Mohammed later took over as the maths teacher for the most engaging — and raucous — of the lessons. Switching the seating format from rows of desks to a horse-shoe he divided the class into two teams, and got them to compete answering strings of questions, using his mobile phone as a countdown timer.
When the time was up he marked the answers on the board, ticking the correct ones and explaining the mistakes. The teams got more excited with each answer, with louder cheers and groans each time, until one girl had to be asked to stop jumping up and down on her desk with sheer excitement.
After the lesson Mohammed explained he had actually never been a teacher before either. Before escaping Aleppo he was an engineering student. He had wanted to volunteer at the school to help the children. “I do what I can,” he said.
The stories of the children’s families are terrible. Many of the children had lost parents or siblings or uncles or aunts. Two of the parents I met elsewhere on my visit had been shot by snipers, and continued to suffer from their wounds.
Yet the children themselves managed to buzz with delight, both in the classroom or outside it. It was hard to walk for more than a few minutes without a child running over for a chat or a handshake or surprising you with a hug.
Their relaxed attitude to the camp as they played hopscotch or volleyball, or kicked a football around, seemed to infect the adults. They and the school made a place that wasn’t normal feel like it was.
That illusion of normality was shattered at 7am yesterday when police arrived to begin evicting the refugees from the camp.
Any silver lining?
The volunteers at the camp have been devastated by the eviction. Some, including our friend Giada, were taken away by the police and detained when they tried to say goodbye to the refugees, though they were later released.
They are deeply concerned about the conditions at the official camps, where there have been reports of overcrowding and poor sanitation, and little access has been given to volunteers. The charity Lighthouse Relief, who we volunteered with on Lesbos, tweeted:
The one potential positive of the eviction is it should, in theory, speed up registration for the refugees.
My wife and our friend Johnny and I spent Saturday afternoon shifting boxes of supplies for the camp in and out of vans with a handful of young Syrian men. Two of them had decided to leave their country after being jailed for refusing to join the Syrian army, punished not wanting to risk killing other Syrians.

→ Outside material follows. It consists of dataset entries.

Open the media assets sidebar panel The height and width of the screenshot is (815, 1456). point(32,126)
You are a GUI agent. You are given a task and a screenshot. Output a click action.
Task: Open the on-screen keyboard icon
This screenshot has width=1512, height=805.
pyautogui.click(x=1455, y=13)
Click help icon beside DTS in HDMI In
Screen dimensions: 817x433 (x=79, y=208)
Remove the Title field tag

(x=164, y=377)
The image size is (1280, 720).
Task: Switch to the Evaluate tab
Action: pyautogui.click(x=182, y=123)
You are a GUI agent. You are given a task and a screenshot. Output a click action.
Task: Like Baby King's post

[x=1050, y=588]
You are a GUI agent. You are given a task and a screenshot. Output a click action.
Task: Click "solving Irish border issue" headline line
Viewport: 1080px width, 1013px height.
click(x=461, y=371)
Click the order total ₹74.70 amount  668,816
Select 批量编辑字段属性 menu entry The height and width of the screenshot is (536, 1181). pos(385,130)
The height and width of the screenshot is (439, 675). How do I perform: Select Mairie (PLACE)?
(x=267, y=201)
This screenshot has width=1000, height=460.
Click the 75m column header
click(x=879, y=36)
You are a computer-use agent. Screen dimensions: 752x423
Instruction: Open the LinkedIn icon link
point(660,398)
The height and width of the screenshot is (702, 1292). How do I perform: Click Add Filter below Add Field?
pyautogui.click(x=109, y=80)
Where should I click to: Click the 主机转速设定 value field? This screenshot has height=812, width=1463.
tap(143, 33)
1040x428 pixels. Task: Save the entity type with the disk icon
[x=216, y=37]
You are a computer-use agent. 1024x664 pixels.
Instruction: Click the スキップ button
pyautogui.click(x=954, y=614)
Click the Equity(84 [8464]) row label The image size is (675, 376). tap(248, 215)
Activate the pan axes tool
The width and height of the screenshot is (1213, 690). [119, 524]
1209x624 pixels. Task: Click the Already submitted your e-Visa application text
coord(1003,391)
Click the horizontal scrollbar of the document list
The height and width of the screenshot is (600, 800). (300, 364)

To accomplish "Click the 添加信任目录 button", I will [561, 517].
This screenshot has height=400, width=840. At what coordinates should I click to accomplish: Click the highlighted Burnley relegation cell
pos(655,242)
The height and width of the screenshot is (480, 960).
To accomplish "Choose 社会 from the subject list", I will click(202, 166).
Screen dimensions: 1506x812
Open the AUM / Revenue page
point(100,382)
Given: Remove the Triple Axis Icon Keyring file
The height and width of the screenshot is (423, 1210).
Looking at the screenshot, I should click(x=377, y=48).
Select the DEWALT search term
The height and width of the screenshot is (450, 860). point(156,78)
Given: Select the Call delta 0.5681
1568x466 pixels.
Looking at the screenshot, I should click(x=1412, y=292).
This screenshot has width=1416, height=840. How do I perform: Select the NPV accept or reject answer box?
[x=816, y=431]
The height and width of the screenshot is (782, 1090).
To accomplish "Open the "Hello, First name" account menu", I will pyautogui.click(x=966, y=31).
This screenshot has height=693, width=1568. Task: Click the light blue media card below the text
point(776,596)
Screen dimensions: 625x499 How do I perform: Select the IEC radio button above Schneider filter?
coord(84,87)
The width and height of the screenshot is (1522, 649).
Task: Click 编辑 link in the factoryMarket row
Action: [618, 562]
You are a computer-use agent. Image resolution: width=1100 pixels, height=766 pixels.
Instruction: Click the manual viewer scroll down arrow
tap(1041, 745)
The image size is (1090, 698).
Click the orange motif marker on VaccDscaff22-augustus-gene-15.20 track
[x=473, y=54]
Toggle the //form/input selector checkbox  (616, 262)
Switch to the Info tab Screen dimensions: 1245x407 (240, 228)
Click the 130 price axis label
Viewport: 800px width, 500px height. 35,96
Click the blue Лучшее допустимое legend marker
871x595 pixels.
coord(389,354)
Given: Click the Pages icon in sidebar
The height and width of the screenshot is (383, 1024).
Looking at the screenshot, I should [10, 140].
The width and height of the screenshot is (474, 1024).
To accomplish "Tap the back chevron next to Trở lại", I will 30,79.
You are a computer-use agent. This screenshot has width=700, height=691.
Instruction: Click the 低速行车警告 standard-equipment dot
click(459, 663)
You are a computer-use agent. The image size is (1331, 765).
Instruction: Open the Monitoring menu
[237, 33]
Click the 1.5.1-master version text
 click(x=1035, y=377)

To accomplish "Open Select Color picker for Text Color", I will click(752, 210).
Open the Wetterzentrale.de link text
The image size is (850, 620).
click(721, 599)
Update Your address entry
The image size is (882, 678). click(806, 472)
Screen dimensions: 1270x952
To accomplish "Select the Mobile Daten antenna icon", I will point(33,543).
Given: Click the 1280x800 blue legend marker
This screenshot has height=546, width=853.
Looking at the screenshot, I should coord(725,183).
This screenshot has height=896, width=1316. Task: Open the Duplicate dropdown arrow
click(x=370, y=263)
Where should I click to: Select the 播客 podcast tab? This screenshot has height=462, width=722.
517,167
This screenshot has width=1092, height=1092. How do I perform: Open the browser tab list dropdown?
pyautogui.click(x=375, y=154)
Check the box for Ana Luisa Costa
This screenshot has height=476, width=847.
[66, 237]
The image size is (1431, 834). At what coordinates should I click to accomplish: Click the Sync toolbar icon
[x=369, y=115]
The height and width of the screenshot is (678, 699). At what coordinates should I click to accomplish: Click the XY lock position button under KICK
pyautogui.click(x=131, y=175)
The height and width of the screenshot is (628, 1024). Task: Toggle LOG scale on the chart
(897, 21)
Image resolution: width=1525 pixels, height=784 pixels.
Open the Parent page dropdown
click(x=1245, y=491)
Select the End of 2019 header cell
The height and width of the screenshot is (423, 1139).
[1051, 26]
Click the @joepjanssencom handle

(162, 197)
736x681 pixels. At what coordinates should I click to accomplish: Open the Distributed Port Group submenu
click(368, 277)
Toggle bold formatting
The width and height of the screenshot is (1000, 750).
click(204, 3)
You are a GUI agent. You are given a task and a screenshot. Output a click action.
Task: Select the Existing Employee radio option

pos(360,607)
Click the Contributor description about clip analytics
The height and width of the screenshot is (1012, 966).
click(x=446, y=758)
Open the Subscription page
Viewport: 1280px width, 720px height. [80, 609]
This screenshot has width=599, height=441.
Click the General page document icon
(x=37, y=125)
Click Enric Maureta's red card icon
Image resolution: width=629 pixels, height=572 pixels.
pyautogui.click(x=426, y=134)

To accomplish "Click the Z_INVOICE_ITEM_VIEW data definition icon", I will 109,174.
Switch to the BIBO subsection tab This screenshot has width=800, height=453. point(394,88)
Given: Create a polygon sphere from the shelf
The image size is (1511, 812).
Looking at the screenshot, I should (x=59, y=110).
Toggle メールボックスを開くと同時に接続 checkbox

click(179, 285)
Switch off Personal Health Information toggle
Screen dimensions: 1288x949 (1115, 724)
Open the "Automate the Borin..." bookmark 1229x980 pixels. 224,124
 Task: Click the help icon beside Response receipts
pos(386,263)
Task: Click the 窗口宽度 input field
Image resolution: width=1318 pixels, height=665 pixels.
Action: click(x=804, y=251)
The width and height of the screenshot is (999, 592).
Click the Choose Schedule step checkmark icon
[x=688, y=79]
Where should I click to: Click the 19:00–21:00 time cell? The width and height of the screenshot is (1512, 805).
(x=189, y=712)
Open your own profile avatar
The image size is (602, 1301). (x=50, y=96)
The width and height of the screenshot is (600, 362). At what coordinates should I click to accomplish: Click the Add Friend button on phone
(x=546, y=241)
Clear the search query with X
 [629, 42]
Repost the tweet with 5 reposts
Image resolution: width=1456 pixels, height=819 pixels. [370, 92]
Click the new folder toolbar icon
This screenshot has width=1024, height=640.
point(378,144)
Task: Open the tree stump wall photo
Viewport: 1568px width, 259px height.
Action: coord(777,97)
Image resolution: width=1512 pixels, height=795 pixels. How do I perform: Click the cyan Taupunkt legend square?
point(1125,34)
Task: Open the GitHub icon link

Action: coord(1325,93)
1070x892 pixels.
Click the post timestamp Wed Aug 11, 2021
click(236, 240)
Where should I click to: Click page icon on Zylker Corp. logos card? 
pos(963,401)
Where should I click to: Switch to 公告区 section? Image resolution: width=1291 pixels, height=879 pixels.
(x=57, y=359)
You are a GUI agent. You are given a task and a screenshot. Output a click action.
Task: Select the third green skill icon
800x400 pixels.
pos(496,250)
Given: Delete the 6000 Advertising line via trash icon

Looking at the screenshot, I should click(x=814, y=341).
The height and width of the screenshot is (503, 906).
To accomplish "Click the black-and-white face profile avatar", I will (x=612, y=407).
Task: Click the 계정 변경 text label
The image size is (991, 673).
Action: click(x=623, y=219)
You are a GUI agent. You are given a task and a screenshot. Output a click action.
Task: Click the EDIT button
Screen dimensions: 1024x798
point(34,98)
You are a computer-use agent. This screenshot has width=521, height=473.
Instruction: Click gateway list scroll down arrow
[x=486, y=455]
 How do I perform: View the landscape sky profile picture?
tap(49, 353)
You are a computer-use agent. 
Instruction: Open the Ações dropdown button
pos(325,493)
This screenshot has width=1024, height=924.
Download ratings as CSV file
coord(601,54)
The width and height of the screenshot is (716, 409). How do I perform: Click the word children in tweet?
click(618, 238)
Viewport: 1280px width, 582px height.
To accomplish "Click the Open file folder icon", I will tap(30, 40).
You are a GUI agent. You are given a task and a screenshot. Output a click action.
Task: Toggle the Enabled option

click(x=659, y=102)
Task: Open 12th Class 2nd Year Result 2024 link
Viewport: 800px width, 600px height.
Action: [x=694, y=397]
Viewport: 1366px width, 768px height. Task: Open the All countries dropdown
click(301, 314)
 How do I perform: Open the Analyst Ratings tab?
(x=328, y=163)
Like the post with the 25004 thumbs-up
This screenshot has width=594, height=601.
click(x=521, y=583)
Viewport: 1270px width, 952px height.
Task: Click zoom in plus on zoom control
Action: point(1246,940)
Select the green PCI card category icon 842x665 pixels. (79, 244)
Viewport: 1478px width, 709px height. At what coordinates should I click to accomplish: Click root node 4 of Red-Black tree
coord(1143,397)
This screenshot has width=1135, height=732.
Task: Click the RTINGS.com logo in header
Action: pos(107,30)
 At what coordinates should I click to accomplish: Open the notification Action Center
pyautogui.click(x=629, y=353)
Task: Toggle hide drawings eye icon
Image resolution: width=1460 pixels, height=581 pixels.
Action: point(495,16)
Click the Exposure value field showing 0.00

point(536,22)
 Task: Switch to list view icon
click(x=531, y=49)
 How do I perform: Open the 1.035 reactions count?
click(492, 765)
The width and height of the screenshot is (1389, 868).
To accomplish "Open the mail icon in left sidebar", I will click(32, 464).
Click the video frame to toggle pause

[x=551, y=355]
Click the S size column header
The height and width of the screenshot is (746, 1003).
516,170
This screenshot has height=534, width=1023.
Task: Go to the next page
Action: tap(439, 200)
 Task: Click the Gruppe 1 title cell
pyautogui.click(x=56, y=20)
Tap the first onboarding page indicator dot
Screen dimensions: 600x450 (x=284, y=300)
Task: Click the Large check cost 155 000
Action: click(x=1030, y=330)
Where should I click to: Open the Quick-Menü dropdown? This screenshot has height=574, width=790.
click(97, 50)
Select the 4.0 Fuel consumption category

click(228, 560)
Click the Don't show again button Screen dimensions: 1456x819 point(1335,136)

One, aged 30, had been a postgraduate student of applied chemistry. He had travelled without his wife and two children because it was too dangerous to take them with him — danger he said was proven when the van he was smuggled in across the border to Turkey was shot at by guards.
He had been terrified by the boat crossing from Ismir in Turkey to Lesbos, crammed onto a seven-metre long rubber boat with 50 other people, unsure if the engine would stop and the boat would drift off in the darkness.
“What month did you get to Lesbos?” I asked. In March, he said. “Ooh!” I said cheerfully, like a holiday-maker who’d been to the same destination, “I was there in March too!”
Since then, though, he had been stuck in Greece, frustrated, and uncertain when he would reach a place where he could be reunited with his family. His concern was that the refugees who had been moved into official camps would already be getting appointments for registration, while those at Eko would end up at the back of the queue and face months more waiting. Why, he asked, could the registration not happen at Eko?
If the official camp can significantly reduce the time the refugees are left waiting to be be settled safely, then some good will come from yesterday’s heavy-handed eviction.
But it’s a big if. It is unclear at this time what facilities the camp can provide, and the reports about its conditions are deeply worrying, with photos from it showing a converted factory with rubbish strewn outside.
Odd though it sounds, the new camp will be hard-pressed to provide as welcoming a space for the children as the school at the petrol station.